It is a schematic perspective view which shows an example of embodiment of this invention. It is explanatory drawing which shows the example of distribution of the temperature difference before and behind the coating of the base-material surface derived | led-out in this invention. (A) is a schematic plan view showing an example of a coating region of each spray gun on a base material, and (b) is an example in which a distribution of temperature differences on a predetermined line on this base material is derived. It is a graph to show. (A) is a schematic plan view showing another example of the coating region of each spray gun on the substrate, and (b) is an example in which a distribution of temperature differences on a predetermined line on this substrate is derived. It is a graph which shows. (A) is a schematic plan view showing still another example of the coating area of each spray gun on the substrate, and (b) is a distribution of temperature difference on a predetermined line on this substrate. It is a graph which shows an example. (A) And (b) is a schematic sectional drawing which shows the example of a prior art.

Explanation of symbols

1 base material 2 paint 3 spray gun 5a, 5b, 5c, 5d locus 7 lines

Claims (5)

A coating defect inspection method for inspecting a coating defect on a substrate after painting,
Measure the temperature of the surface on which the paint on the substrate before coating is to be applied,
Measure the temperature of the coated surface of the base material after painting,
Based on each measurement result, the temperature difference before and after the coating of the substrate surface is derived,
A coating failure inspection method, wherein the presence or absence of a coating failure is determined based on the derived temperature difference of the substrate surface. Substrates painted by spraying using multiple spray guns are targeted for inspection.
When deriving the temperature difference between before and after painting on the substrate surface, derive the distribution of temperature difference on the substrate surface before and after painting,
When determining the presence or absence of coating defects, the trajectory of each spray gun on the surface of the substrate is superimposed on the temperature difference distribution, and areas with abnormal temperature differences in the temperature difference distribution are painted poorly. It is determined that the spray gun corresponding to the trajectory that overlaps the region in which the poor coating is generated among the trajectories is determined to be the spray gun that has caused the defective coating. The coating defect inspection method according to claim 1. Substrates painted by spraying using multiple spray guns are targeted for inspection.
When deriving the temperature difference before and after the coating of the substrate surface, the distribution of the temperature difference on the predetermined line of the substrate surface before and after the coating is derived,
The presence or absence of a coating defect is determined based on a change pattern of a value of a temperature difference in the derived temperature difference distribution when determining the presence or absence of a coating defect.

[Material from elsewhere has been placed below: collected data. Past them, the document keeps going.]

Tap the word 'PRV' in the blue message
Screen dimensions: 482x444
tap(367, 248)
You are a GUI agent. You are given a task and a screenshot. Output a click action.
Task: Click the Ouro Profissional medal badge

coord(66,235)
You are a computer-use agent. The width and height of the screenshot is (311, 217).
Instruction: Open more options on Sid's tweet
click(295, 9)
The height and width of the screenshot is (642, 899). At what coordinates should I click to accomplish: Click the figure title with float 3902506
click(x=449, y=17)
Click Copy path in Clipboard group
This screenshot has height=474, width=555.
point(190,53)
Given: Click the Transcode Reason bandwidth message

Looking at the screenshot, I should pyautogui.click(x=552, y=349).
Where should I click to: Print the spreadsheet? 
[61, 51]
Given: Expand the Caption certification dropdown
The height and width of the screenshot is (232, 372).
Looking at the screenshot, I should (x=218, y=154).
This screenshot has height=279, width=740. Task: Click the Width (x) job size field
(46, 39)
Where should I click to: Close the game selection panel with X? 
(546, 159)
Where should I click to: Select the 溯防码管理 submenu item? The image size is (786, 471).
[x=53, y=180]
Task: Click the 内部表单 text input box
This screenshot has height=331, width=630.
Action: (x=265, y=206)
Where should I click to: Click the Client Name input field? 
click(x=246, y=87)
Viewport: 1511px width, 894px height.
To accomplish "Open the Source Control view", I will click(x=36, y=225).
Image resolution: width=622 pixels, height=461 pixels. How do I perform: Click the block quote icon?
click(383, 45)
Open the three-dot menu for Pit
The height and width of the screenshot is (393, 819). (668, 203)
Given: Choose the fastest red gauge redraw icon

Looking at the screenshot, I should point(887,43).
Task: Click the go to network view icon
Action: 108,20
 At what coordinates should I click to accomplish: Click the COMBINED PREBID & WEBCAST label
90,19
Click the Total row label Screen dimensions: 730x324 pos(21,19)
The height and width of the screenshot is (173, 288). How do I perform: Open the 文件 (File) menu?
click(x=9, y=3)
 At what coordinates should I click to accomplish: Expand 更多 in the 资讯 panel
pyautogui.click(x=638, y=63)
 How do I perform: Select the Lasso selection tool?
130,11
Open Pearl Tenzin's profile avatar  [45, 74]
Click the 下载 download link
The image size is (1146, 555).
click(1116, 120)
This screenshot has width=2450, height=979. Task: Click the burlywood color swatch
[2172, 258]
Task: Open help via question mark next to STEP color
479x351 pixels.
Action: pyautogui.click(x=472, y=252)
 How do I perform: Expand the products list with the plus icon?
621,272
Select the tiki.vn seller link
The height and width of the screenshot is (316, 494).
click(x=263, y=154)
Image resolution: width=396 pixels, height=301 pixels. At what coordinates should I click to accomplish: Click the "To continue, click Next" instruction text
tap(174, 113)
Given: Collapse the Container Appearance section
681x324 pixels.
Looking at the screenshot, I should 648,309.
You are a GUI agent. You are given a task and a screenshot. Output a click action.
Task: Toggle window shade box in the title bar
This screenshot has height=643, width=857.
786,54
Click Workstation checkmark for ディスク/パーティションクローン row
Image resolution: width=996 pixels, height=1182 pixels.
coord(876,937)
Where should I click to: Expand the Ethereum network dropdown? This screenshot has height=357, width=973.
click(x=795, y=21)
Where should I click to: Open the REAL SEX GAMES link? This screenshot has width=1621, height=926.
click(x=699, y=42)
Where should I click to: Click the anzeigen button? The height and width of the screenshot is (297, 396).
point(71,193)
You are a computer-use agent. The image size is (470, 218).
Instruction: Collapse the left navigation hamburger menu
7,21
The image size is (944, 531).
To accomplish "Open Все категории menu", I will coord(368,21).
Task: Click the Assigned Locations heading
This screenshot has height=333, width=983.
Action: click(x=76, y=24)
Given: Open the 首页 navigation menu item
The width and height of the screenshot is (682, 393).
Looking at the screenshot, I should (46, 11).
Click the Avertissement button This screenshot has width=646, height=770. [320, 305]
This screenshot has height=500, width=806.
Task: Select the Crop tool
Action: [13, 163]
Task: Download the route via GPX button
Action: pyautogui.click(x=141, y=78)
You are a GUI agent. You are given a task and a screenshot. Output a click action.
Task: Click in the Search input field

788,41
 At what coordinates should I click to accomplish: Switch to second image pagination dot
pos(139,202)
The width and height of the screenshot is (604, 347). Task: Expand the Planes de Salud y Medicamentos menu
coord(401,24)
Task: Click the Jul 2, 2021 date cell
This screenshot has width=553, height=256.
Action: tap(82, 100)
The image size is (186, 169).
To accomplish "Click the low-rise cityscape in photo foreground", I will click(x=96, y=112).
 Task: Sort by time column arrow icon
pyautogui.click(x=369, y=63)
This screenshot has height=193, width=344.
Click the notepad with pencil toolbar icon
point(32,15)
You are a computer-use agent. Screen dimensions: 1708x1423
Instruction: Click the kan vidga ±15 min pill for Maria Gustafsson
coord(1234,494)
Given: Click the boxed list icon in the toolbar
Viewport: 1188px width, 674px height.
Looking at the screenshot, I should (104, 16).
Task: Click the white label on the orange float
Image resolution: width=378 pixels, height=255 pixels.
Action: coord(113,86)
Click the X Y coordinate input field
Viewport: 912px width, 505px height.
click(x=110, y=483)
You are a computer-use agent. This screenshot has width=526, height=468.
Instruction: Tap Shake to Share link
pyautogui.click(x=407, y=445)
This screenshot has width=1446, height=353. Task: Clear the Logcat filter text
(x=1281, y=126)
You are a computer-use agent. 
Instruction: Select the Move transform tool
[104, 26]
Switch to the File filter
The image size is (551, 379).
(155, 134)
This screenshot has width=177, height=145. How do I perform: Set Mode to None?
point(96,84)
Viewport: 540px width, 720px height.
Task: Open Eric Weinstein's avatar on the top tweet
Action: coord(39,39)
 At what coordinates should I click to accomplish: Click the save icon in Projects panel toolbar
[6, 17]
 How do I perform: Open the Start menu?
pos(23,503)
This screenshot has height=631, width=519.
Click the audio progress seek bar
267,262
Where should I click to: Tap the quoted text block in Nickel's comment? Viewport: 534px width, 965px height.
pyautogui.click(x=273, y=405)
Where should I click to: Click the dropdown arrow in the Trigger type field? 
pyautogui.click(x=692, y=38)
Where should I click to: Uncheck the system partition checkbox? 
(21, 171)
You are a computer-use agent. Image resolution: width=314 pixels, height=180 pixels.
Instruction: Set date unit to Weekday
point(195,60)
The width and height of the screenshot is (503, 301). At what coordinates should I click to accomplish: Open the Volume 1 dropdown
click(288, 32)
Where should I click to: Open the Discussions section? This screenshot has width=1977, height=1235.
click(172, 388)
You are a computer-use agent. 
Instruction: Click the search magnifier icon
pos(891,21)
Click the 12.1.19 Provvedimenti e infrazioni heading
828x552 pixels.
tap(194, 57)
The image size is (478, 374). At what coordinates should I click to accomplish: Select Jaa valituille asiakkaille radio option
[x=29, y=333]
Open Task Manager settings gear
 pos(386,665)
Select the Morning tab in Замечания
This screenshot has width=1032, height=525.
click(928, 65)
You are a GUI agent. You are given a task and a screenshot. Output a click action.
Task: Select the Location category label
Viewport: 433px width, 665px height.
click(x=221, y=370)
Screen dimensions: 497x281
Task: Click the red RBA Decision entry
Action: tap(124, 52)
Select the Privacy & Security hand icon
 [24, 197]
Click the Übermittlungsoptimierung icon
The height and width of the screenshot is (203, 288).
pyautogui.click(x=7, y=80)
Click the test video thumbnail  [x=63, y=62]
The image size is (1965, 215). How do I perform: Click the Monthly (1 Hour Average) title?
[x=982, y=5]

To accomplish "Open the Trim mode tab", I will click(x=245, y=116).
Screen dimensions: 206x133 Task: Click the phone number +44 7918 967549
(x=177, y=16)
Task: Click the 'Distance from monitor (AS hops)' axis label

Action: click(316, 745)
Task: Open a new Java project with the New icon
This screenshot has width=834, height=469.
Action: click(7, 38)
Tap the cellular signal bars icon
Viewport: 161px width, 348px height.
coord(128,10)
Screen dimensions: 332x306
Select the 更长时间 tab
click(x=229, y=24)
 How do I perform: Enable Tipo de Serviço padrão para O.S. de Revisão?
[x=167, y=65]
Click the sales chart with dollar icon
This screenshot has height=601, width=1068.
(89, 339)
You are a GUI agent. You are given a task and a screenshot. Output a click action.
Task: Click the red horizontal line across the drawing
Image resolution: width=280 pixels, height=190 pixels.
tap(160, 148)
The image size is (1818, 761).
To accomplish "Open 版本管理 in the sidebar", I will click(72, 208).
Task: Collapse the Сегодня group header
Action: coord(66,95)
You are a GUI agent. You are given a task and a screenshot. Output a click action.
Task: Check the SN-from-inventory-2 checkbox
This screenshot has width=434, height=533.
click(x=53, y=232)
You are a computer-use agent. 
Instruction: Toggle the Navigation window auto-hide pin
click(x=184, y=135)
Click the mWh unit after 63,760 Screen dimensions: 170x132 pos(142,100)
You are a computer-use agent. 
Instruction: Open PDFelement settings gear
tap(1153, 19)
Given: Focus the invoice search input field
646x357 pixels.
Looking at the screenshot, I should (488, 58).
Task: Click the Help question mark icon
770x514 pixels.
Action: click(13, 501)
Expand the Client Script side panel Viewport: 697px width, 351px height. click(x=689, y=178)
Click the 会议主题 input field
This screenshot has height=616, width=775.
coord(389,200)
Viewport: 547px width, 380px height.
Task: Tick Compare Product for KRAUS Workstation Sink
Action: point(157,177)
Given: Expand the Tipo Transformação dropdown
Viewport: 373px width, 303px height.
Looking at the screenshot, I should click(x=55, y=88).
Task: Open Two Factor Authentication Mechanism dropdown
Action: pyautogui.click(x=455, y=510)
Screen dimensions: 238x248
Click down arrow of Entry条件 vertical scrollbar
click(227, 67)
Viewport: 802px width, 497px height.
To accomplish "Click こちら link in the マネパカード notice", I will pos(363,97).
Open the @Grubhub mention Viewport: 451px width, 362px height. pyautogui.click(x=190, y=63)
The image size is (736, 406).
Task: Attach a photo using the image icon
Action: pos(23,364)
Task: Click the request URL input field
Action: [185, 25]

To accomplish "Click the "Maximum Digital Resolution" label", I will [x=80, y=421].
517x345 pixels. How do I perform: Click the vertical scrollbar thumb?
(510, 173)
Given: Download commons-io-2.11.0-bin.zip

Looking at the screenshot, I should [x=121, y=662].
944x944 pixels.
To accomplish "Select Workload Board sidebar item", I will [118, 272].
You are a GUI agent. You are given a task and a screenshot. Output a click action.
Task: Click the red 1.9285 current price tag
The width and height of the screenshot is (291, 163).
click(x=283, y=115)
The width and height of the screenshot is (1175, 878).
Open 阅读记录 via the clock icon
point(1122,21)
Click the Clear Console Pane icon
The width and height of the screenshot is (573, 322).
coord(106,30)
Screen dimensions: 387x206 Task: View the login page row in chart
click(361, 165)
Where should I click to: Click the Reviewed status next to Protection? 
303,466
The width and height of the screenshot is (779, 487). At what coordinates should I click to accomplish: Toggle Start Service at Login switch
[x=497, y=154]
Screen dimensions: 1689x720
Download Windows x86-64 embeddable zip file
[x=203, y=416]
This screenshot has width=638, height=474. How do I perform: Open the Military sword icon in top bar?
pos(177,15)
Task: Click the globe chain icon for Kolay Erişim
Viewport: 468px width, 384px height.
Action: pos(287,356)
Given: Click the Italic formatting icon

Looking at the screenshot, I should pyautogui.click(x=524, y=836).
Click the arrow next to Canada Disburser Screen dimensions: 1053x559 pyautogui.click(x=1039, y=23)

Painting defect inspection method.   When determining the presence or absence of coating failure, determine the presence or absence of partial disturbance in the change pattern of the temperature difference value, the coating failure has occurred on the substrate at the position corresponding to the site where this disturbance has occurred 4. The coating failure inspection method according to claim 3, wherein the spray gun corresponding to the portion where the disturbance has occurred is determined to be a spray gun causing the coating failure.   When determining the presence or absence of coating failure, if at least one of the amplitude of the change of the value in the temperature difference value change pattern and the period of change of the value deviates from a predetermined allowable range, 5. The coating defect inspection method according to claim 3, wherein it is determined that a coating defect has occurred and an abnormality has occurred in a painting operation by a spray gun.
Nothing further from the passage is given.